The Smart Casual Series #2: Texture

We continue our series of articles on dressing down your tailoring with something that can not only determine the look and feel of your clothes, but also help greatly in creating visual harmony. We kicked off the series with the shape of the shoulder, a topic that’s quite esoteric. For the second part, we turn our gaze to the larger surfaces: texture. 
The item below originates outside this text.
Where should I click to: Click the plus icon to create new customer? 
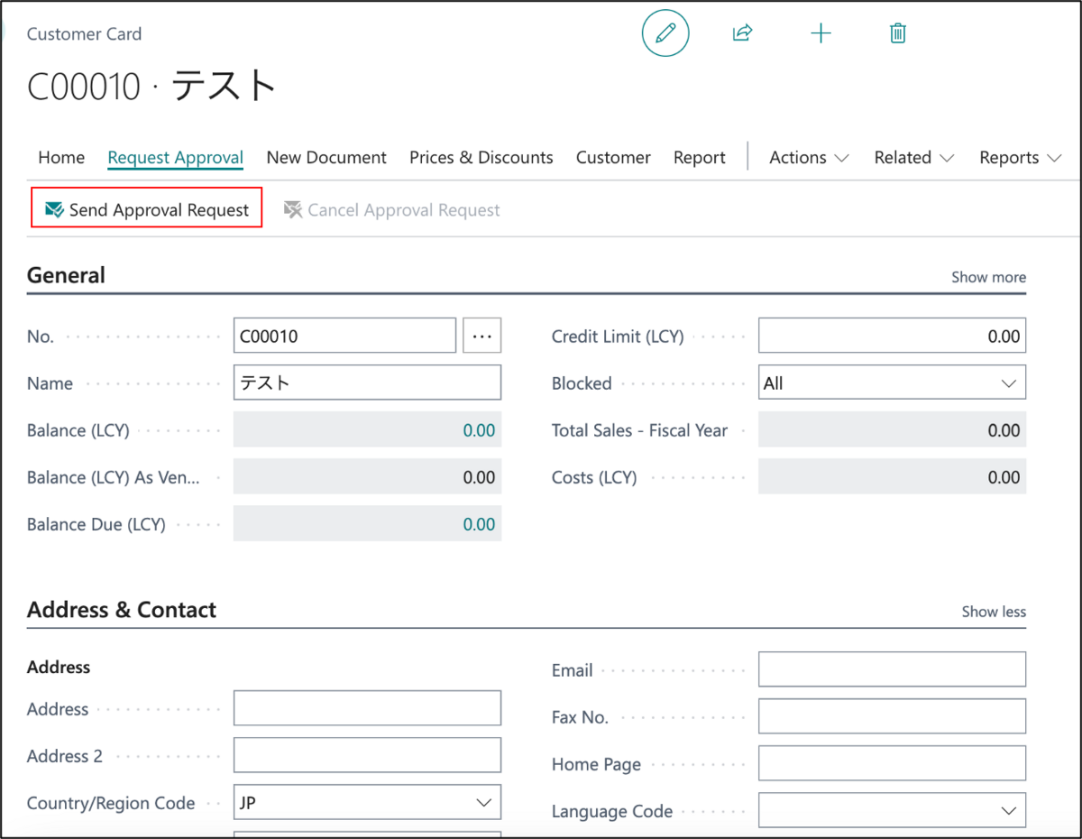tap(821, 32)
When it comes to styling, opposites often attract. In our first article we highlighted our AMSTEL and ROKIN, which include some casual details (notably in the shoulder) while being made of a fairly business-y fabric. With texture this is not the case, sadly. Combining fabrics that are on opposite end of the formality-spectrum will generally result in the whole looking sloppy. We usually recommend going for similar fabrics in terms of texture. So slubby linens with coarse cottons, marled tweeds with denim, open hopsacks with oxford; to name a few. A smooth worsted navy jacket on some washed jeans just looks like a misplaced suit jacket, if you ask us. This doesn’t mean that rough and smooth never mix. However, when doing so, always make sure the outfit gets ‘heavier’ towards the top, to draw attention to your face (daunting, I know, but that’s simply what tends to look most flattering). So cotton twill trousers with a linen jacket, smooth wool trousers with a denim shirt; not the other way around. 

Stepping away from smooth fabrics and getting more into the textured side of things makes an outfit visually interesting and often more appealing. Swap out the orphaned suit jacket for a hopsack with an open weave. Try the rumpled look of linen for a suit, so you can actually split the pieces up and wear them with other casual items. Get a shirt in denim or oxford cotton. And if you need that one navy suit, make it something that’s matte with a visible weave, like our ROKIN. You’ll find that these textured items tend to work well together in a variety of ways.